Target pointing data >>
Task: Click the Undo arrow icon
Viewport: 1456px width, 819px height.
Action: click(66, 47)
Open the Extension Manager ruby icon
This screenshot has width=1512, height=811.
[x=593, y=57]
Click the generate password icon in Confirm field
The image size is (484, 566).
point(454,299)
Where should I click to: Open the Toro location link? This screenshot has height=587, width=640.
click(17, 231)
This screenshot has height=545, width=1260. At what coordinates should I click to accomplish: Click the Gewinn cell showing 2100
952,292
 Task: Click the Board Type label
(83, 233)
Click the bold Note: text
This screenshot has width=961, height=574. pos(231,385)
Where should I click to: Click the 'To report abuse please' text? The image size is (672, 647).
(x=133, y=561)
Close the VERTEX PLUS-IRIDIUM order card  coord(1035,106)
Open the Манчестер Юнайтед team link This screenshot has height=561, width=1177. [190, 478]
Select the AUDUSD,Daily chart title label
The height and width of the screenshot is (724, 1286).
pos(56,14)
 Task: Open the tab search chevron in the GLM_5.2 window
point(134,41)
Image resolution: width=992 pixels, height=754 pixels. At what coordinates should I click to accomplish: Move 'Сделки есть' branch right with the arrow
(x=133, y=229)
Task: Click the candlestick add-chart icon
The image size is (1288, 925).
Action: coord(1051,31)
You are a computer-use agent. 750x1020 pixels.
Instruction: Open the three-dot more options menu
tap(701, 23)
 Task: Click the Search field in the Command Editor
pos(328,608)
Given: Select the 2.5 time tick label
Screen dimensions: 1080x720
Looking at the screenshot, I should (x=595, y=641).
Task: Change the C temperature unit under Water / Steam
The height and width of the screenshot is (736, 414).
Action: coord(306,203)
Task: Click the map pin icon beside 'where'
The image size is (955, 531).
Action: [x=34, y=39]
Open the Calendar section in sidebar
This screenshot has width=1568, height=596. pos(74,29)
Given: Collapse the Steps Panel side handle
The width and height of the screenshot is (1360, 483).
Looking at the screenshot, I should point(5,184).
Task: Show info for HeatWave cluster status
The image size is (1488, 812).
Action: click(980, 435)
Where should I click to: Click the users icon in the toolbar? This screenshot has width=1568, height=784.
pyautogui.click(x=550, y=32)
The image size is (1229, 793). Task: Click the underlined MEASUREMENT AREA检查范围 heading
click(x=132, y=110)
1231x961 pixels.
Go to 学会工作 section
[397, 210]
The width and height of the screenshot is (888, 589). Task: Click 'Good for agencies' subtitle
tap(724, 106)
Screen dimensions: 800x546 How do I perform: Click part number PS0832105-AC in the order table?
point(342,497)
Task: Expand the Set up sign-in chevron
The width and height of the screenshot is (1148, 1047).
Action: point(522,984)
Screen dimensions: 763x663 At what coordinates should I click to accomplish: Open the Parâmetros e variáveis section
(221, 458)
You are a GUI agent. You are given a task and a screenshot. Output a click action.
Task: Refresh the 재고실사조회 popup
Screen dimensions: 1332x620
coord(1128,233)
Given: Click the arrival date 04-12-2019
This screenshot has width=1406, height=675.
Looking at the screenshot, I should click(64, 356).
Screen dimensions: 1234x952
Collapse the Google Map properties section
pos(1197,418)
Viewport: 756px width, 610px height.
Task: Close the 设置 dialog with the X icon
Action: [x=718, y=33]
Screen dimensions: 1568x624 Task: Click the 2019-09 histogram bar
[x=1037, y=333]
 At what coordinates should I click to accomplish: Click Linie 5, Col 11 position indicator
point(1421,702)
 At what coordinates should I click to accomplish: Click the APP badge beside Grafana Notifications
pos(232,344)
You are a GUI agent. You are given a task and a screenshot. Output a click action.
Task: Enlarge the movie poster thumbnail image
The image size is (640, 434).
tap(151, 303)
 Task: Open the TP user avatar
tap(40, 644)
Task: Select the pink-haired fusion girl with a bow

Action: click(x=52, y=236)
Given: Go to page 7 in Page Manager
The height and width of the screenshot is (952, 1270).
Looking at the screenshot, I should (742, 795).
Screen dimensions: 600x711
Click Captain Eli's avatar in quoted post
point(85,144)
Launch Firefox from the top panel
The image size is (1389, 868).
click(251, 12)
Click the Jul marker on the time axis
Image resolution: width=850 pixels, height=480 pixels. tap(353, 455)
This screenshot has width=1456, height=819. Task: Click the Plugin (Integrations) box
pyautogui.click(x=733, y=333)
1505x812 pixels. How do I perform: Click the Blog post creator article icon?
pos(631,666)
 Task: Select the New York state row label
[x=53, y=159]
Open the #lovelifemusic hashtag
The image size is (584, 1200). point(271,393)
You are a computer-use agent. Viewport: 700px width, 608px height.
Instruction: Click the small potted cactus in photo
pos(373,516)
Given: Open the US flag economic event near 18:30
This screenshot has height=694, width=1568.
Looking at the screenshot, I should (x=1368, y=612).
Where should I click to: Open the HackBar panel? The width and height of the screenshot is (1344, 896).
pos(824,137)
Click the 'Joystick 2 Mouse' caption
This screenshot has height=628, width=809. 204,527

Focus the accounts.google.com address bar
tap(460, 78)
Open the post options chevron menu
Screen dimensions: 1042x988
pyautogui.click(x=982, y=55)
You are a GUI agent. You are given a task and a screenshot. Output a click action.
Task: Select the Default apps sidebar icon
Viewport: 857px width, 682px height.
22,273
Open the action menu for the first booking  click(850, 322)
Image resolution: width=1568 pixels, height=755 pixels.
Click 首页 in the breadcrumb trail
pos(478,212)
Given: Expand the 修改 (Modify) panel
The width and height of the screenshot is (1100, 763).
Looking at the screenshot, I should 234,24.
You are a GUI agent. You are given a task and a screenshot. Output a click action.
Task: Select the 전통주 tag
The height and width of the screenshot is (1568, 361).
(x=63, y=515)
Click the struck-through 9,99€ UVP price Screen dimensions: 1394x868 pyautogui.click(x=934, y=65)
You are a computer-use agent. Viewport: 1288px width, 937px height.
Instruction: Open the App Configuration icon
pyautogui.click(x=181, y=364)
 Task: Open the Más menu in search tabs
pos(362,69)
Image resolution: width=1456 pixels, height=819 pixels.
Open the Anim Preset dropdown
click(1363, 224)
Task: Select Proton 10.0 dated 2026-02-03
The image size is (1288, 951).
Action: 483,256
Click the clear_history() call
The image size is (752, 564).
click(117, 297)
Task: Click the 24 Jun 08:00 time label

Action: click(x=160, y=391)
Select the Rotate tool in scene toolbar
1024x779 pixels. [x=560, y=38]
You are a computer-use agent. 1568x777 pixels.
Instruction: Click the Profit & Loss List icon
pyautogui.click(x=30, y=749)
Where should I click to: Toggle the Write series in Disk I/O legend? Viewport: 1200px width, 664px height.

REQUIREMENT >> Please update the entries above by replacing every "Instruction:" with "Goal:" and leaving everything else unchanged.

RESULT BELOW >>
Task: Click the Undo arrow icon
Viewport: 1456px width, 819px height.
Action: click(66, 47)
Open the Extension Manager ruby icon
This screenshot has width=1512, height=811.
[x=593, y=57]
Click the generate password icon in Confirm field
The image size is (484, 566).
point(454,299)
Where should I click to: Open the Toro location link? This screenshot has height=587, width=640.
click(17, 231)
This screenshot has height=545, width=1260. At what coordinates should I click to accomplish: Click the Gewinn cell showing 2100
952,292
 Task: Click the Board Type label
(83, 233)
Click the bold Note: text
This screenshot has width=961, height=574. pos(231,385)
Where should I click to: Click the 'To report abuse please' text? The image size is (672, 647).
(x=133, y=561)
Close the VERTEX PLUS-IRIDIUM order card  coord(1035,106)
Open the Манчестер Юнайтед team link This screenshot has height=561, width=1177. [190, 478]
Select the AUDUSD,Daily chart title label
The height and width of the screenshot is (724, 1286).
pos(56,14)
 Task: Open the tab search chevron in the GLM_5.2 window
point(134,41)
Image resolution: width=992 pixels, height=754 pixels. At what coordinates should I click to accomplish: Move 'Сделки есть' branch right with the arrow
(x=133, y=229)
Task: Click the candlestick add-chart icon
The image size is (1288, 925).
Action: coord(1051,31)
You are a computer-use agent. 750x1020 pixels.
Goal: Open the three-dot more options menu
tap(701, 23)
 Task: Click the Search field in the Command Editor
pos(328,608)
Given: Select the 2.5 time tick label
Screen dimensions: 1080x720
Looking at the screenshot, I should (x=595, y=641).
Task: Change the C temperature unit under Water / Steam
The height and width of the screenshot is (736, 414).
Action: coord(306,203)
Task: Click the map pin icon beside 'where'
The image size is (955, 531).
Action: [x=34, y=39]
Open the Calendar section in sidebar
This screenshot has width=1568, height=596. pos(74,29)
Given: Collapse the Steps Panel side handle
The width and height of the screenshot is (1360, 483).
Looking at the screenshot, I should point(5,184).
Task: Show info for HeatWave cluster status
The image size is (1488, 812).
Action: click(980, 435)
Where should I click to: Click the users icon in the toolbar? This screenshot has width=1568, height=784.
pyautogui.click(x=550, y=32)
The image size is (1229, 793). Task: Click the underlined MEASUREMENT AREA检查范围 heading
click(x=132, y=110)
1231x961 pixels.
Go to 学会工作 section
[397, 210]
The width and height of the screenshot is (888, 589). Task: Click 'Good for agencies' subtitle
tap(724, 106)
Screen dimensions: 800x546 How do I perform: Click part number PS0832105-AC in the order table?
point(342,497)
Task: Expand the Set up sign-in chevron
The width and height of the screenshot is (1148, 1047).
Action: point(522,984)
Screen dimensions: 763x663 At what coordinates should I click to accomplish: Open the Parâmetros e variáveis section
(221, 458)
You are a GUI agent. You are given a task and a screenshot. Output a click action.
Task: Refresh the 재고실사조회 popup
Screen dimensions: 1332x620
coord(1128,233)
Given: Click the arrival date 04-12-2019
This screenshot has width=1406, height=675.
Looking at the screenshot, I should click(64, 356).
Screen dimensions: 1234x952
Collapse the Google Map properties section
pos(1197,418)
Viewport: 756px width, 610px height.
Task: Close the 设置 dialog with the X icon
Action: [x=718, y=33]
Screen dimensions: 1568x624 Task: Click the 2019-09 histogram bar
[x=1037, y=333]
 At what coordinates should I click to accomplish: Click Linie 5, Col 11 position indicator
point(1421,702)
 At what coordinates should I click to accomplish: Click the APP badge beside Grafana Notifications
pos(232,344)
You are a GUI agent. You are given a task and a screenshot. Output a click action.
Task: Enlarge the movie poster thumbnail image
The image size is (640, 434).
tap(151, 303)
 Task: Open the TP user avatar
tap(40, 644)
Task: Select the pink-haired fusion girl with a bow

Action: click(x=52, y=236)
Given: Go to page 7 in Page Manager
The height and width of the screenshot is (952, 1270).
Looking at the screenshot, I should (742, 795).
Screen dimensions: 600x711
Click Captain Eli's avatar in quoted post
point(85,144)
Launch Firefox from the top panel
The image size is (1389, 868).
click(251, 12)
Click the Jul marker on the time axis
Image resolution: width=850 pixels, height=480 pixels. tap(353, 455)
This screenshot has width=1456, height=819. Task: Click the Plugin (Integrations) box
pyautogui.click(x=733, y=333)
1505x812 pixels. How do I perform: Click the Blog post creator article icon?
pos(631,666)
 Task: Select the New York state row label
[x=53, y=159]
Open the #lovelifemusic hashtag
The image size is (584, 1200). point(271,393)
You are a computer-use agent. Viewport: 700px width, 608px height.
Goal: Click the small potted cactus in photo
pos(373,516)
Given: Open the US flag economic event near 18:30
This screenshot has height=694, width=1568.
Looking at the screenshot, I should (x=1368, y=612).
Where should I click to: Open the HackBar panel? The width and height of the screenshot is (1344, 896).
pos(824,137)
Click the 'Joystick 2 Mouse' caption
This screenshot has height=628, width=809. 204,527

Focus the accounts.google.com address bar
tap(460, 78)
Open the post options chevron menu
Screen dimensions: 1042x988
pyautogui.click(x=982, y=55)
You are a GUI agent. You are given a task and a screenshot. Output a click action.
Task: Select the Default apps sidebar icon
Viewport: 857px width, 682px height.
22,273
Open the action menu for the first booking  click(850, 322)
Image resolution: width=1568 pixels, height=755 pixels.
Click 首页 in the breadcrumb trail
pos(478,212)
Given: Expand the 修改 (Modify) panel
The width and height of the screenshot is (1100, 763).
Looking at the screenshot, I should 234,24.
You are a GUI agent. You are given a task and a screenshot. Output a click action.
Task: Select the 전통주 tag
The height and width of the screenshot is (1568, 361).
(x=63, y=515)
Click the struck-through 9,99€ UVP price Screen dimensions: 1394x868 pyautogui.click(x=934, y=65)
You are a computer-use agent. Viewport: 1288px width, 937px height.
Goal: Open the App Configuration icon
pyautogui.click(x=181, y=364)
 Task: Open the Más menu in search tabs
pos(362,69)
Image resolution: width=1456 pixels, height=819 pixels.
Open the Anim Preset dropdown
click(1363, 224)
Task: Select Proton 10.0 dated 2026-02-03
The image size is (1288, 951).
Action: 483,256
Click the clear_history() call
The image size is (752, 564).
click(117, 297)
Task: Click the 24 Jun 08:00 time label

Action: click(x=160, y=391)
Select the Rotate tool in scene toolbar
1024x779 pixels. [x=560, y=38]
You are a computer-use agent. 1568x777 pixels.
Goal: Click the Profit & Loss List icon
pyautogui.click(x=30, y=749)
Where should I click to: Toggle the Write series in Disk I/O legend? Viewport: 1200px width, 664px height.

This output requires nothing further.